Señor Hernandez retirierte in das Zimmer und betrachtete ihn mit plötzlich mißtrauischen Blicken.

»Wie sind Sie an der Wache vorbeigekommen?« rief er. »Zeigen Sie sofort Ihren Freund und sagen Sie seinen Namen!«

»Sein Name,« sagte Philipp und stürzte in das Zimmer, »ist Don Ramon XX. von Minorca, den Sie und Ihre Freunde für 200 000 Pesetas kontant zu ermorden übernommen haben, und der jetzt wiedergekommen ist, um Ihnen in die Suppe zu spucken!«

Während er mit immer lauter werdender Stimme diese Worte hinausrief, hatte Señor Hernandez rasch kehrtgemacht und stürzte nun auf einen Schreibtisch zu, auf dessen äußerster Kante ein kleines schwarz blinkendes Ding lag, das Philipp sofort als einen Revolver erkannte. Es hatte eine Zeit gegeben, wo Philipp als der beste Fußballspieler einer schwedischen Universitätsstadt gegolten hatte; es war lange her; aber beim Anblick von Señor Hernandez und dem Ziele, dem er zustürzte, erwachten blitzschnell langschlummernde Instinkte in Philipps Seele. Er machte drei Sprünge, deren er sich auch vor zwölf Jahren nicht hätte zu schämen brauchen; und im selben Augenblick, in dem der präsumtive Präsident von Minorca am Schreibtisch angelangt war und die Hand ausstreckte, um den Revolver zu packen, fuhr Philipps rechter Fuß in einem prächtigen Kick in die Höhe; im nächsten Moment sauste der kleine Browning in einem Bogen von zehn Metern an das andere Ende des Zimmers. Leider ist hinzuzufügen, daß Philipps Fuß, vermutlich gewissen physikalischen Gesetzen gehorchend, nach dieser schönen Leistung nicht innehielt, sondern weiter hinaufflog, eine leichte Abweichung machte und plötzlich der Nase des Präsidenten von Minorca begegnete, die im nächsten Augenblick die Marmorplatten des Bodens rot zu färben begann. Philipps Fuß sank wieder zu Boden, und während der Großherzog vor Lachen und Wut brüllend herbeistürzte, sank der Präsident der Republik Minorca mit einem Schmerzensgeheul über dem Schreibtisch zusammen.

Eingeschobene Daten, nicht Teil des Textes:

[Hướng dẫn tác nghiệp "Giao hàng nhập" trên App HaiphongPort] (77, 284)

» Well done, Professor! Well done!« rief der Großherzog. »Sie, Kerl, schweigen, oder ich töte Sie auf der Stelle, ohne viel Federlesens! Keinen Ton, sage ich!«

Seine Stimme war so furchtbar, daß Señor Hernandez' Schmerzgeheul so plötzlich verstummte, als hätte man ihm die Kehle abgeschnitten; an allen Gliedern zitternd, erhob er sich vom Schreibtisch, betrachtete einen Augenblick seinen Herrscher und sank im nächsten auf dem Boden in die Knie, während das Blut noch immer unaufhaltsam aus seiner Nase strömte:

»Gna ... Gnade, Hoheit!« keuchte er, »Gnade! Ich ... ich bin verlockt worden ... ich hatte keinen Teil an der Verschwörung ... ich schwöre es ...«

Der Großherzog betrachtete ihn mit flammender Verachtung.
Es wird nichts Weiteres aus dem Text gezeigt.